_Source document_.
People queuing for food in Africa: Nutritious food is unaffordable for millions.
Photo: © Stosun/Shutterstock

“High food prices are hunger’s new best friend”

Pandemic job losses and high food prices push food out of reach for millions, WFP warns. In 2021, WFP is undertaking the biggest operation in its history, targeting 139 million people worldwide.

High food prices, driven by conflict, economic fragility and the impacts of La Niña, are making nutritious food unaffordable for millions of families already struggling to cope with income losses caused by the COVID-19 pandemic, the World Food Programme (WFP) warned in July 2021.

In April already, WFP pointed out that extreme upsurges in food prices, partly caused by measures to contain the spread of coronavirus, are leading to food insecurity and hunger (Rural 21 reported). The World Bank has estimated that the pandemic could push as many as 97 million people worldwide into extreme poverty by the end of 2021.

“High food prices are hunger’s new best friend. We already have conflict, climate and COVID-19 working together to push more people into hunger and misery. Now food prices have joined the deadly trio,” said WFP Chief Economist Arif Husain.

_Recorded data_.
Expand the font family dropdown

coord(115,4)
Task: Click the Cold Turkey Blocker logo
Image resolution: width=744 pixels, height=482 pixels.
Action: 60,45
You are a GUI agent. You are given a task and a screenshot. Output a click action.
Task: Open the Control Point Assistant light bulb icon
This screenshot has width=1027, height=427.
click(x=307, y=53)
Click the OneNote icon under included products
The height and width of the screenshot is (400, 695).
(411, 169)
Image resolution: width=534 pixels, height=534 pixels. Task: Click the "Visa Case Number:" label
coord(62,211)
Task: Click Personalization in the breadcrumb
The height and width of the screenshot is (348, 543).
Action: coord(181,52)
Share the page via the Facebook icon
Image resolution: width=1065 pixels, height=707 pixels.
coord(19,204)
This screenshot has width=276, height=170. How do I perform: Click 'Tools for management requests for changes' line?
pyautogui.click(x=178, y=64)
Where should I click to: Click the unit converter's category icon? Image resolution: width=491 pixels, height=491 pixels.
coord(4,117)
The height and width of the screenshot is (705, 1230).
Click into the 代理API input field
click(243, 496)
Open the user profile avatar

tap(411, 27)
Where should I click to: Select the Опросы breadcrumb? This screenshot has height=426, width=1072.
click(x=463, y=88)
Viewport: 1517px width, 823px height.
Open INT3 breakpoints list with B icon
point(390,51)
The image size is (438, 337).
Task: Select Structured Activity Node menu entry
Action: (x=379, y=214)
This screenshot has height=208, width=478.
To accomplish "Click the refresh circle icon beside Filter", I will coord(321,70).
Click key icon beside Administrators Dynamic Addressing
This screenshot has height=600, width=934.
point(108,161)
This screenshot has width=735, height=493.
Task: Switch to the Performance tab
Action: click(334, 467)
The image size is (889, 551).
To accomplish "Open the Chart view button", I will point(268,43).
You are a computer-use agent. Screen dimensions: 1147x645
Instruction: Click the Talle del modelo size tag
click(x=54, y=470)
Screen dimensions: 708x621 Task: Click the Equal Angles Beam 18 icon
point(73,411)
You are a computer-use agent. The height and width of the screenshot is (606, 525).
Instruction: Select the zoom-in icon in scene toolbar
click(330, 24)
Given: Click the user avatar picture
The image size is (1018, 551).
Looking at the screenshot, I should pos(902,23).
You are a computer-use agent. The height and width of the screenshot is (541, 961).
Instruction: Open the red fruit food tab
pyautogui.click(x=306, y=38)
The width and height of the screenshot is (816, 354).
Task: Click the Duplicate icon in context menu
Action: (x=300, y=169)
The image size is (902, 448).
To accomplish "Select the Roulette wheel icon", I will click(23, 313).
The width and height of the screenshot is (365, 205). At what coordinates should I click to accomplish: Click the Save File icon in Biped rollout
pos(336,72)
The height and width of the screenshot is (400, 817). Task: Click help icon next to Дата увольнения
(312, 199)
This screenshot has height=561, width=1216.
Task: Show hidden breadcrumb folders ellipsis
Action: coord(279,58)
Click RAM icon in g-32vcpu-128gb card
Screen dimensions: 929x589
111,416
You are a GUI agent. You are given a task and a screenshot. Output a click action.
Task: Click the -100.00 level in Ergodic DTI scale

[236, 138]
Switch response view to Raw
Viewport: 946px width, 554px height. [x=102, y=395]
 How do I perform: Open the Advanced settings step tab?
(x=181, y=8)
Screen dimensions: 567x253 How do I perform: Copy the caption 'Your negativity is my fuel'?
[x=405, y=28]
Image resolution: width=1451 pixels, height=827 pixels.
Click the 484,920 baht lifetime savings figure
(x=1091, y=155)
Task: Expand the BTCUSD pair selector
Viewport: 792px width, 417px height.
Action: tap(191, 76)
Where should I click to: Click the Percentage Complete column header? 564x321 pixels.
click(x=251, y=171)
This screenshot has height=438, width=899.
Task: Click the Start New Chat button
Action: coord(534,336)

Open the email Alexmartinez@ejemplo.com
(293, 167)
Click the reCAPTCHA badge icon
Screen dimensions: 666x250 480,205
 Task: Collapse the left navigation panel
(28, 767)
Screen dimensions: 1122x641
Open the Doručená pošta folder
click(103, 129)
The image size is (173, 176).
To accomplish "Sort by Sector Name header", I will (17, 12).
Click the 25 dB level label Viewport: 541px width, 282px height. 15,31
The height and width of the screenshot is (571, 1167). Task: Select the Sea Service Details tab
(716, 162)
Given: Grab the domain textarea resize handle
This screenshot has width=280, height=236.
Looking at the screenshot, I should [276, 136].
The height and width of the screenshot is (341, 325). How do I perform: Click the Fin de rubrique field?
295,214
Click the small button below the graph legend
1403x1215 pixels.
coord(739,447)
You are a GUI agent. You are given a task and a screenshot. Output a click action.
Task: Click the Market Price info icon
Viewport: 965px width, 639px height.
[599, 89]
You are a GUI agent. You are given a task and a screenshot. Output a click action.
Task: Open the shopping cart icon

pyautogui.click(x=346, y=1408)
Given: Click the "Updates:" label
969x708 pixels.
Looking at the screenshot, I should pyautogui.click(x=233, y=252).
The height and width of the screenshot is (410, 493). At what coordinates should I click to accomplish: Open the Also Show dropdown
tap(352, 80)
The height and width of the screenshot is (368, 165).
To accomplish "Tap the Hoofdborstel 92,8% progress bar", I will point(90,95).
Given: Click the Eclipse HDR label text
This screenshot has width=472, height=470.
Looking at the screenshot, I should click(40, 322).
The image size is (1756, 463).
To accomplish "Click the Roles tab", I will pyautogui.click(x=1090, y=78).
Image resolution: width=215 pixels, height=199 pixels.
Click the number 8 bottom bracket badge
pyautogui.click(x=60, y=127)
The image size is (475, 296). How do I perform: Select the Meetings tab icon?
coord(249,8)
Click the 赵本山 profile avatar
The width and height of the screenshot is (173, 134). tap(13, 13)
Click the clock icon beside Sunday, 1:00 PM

_Your goal_.
Rewrite everything from "In April already, WFP" down to "end of 2021." in the food prices article, putting "COVID-19" in place of "coronavirus".

_Written reply_.
In April already, WFP pointed out that extreme upsurges in food prices, partly caused by measures to contain the spread of COVID-19, are leading to food insecurity and hunger (Rural 21 reported). The World Bank has estimated that the pandemic could push as many as 97 million people worldwide into extreme poverty by the end of 2021.